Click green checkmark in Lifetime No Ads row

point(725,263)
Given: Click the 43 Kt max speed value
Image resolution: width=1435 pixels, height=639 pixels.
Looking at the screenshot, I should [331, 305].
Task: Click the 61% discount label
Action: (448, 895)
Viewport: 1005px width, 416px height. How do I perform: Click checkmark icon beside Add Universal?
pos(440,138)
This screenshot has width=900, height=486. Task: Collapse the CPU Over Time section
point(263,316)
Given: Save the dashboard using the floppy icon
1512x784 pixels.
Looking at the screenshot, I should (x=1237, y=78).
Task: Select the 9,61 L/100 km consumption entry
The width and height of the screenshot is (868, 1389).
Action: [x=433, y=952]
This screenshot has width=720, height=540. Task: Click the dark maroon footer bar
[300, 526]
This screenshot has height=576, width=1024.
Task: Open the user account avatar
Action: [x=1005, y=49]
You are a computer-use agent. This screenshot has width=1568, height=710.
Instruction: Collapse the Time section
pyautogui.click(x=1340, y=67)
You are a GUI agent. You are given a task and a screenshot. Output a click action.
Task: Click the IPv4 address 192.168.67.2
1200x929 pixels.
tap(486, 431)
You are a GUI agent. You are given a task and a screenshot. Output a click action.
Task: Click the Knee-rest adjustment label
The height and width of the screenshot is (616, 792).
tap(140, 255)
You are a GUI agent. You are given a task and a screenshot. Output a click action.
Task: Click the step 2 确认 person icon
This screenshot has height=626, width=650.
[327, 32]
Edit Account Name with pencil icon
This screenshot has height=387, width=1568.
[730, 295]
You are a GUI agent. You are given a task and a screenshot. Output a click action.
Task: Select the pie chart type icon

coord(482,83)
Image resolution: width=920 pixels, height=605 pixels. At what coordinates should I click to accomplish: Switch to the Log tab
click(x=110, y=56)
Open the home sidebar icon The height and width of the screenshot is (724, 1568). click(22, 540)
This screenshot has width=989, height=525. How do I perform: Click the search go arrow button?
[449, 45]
######
WHAT IS EXPECTED: Starting at the line above that contains "Task: Select the 9,61", repeat each line exactly up to and including the line that contains "You are a computer-use", and stop there.

OUTPUT:
Task: Select the 9,61 L/100 km consumption entry
The width and height of the screenshot is (868, 1389).
Action: [x=433, y=952]
This screenshot has width=720, height=540. Task: Click the dark maroon footer bar
[300, 526]
This screenshot has height=576, width=1024.
Task: Open the user account avatar
Action: [x=1005, y=49]
You are a computer-use agent. This screenshot has width=1568, height=710.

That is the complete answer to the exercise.